Article last updated 14 February 2026.

We highlight the key tax considerations for 2026 and beyond – from navigating the £100,000 salary ‘tax trap’ to understanding tapered pension allowances, and higher‑risk tax‑efficient investments. This information is based on our understanding of HMRC tax rules in the UK. Tax treatment depends on your personal circumstances which could change. We do not provide tax advice; you should speak to a tax adviser if you're unsure.

1. Early‑ to mid‑career: focus on the foundations

For most professionals, the fundamentals remain the same. Regular workplace pension and Individual Savings Account (ISA) contributions continue to be among the simplest and most effective ways to save tax efficiently. Every pound you can save from tax is a pound that could be compounding to grow your wealth in the future. The challenge is balancing these long‑term advantages with any short‑term need for liquidity. This is where a rainy-day fund can be a useful addition to your strategy. An emergency fund allows you to have cash on hand for unexpected expenses, rather than having to sell your investments before you planned to.  

 

The £100,000 threshold

If you earn just over £100,000 a year, increasing pension contributions may bring your income back below the threshold. This matters for two reasons:

  • The effective tax rate between £100,000 and £125,140 is around 60% because the personal allowance tapers away.
  • Childcare‑related benefits fall away as soon as your income reaches £100,000. For parents, restoring these benefits can make a pension contribution within available allowances worthwhile in both the short and long term.
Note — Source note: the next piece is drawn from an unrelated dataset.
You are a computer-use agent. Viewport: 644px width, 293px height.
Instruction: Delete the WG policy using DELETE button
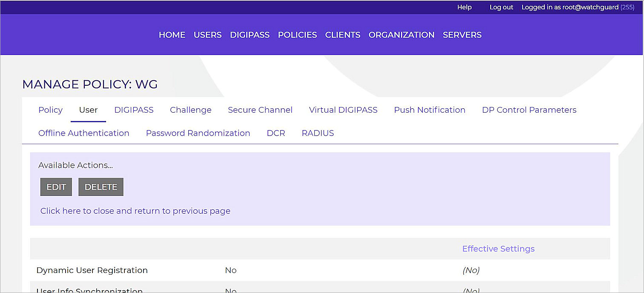tap(101, 187)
For now, salary sacrifice, which offers national insurance (NI) savings remains the most efficient way to boost pension saving. This advantage is due to be capped at £2,000 of contributions from April 2029, so it’s worth maximising within available allowances, while you can.

 

2. Becoming a partner: new responsibilities, new opportunities

The shift from employee to partner changes how your tax is paid and how you need to plan.

 

Managing your tax bill

Your tax is no longer deducted at source, which means setting aside funds for the end‑of‑January payment. You may hold a substantial amount of cash for several months. Even over short periods, options such as an offset mortgage or low‑coupon UK gilts can help make this money work harder while keeping risk contained.

 

Re‑establishing your pension saving

Automatic pension contributions stop when you become a partner. You’ll need to make your own arrangements to ensure you use your available annual allowance (currently £60,000) before it’s lost. This is an easy area to overlook during a busy career transition.

 

3. Senior roles: navigating the tapered annual allowance

As earnings rise, the pension annual allowance may begin to taper. The standard £60,000 allowance reduces by £1 for every £2 of income above £260,000, down to a minimum of £10,000 for those earning £360,000 or more.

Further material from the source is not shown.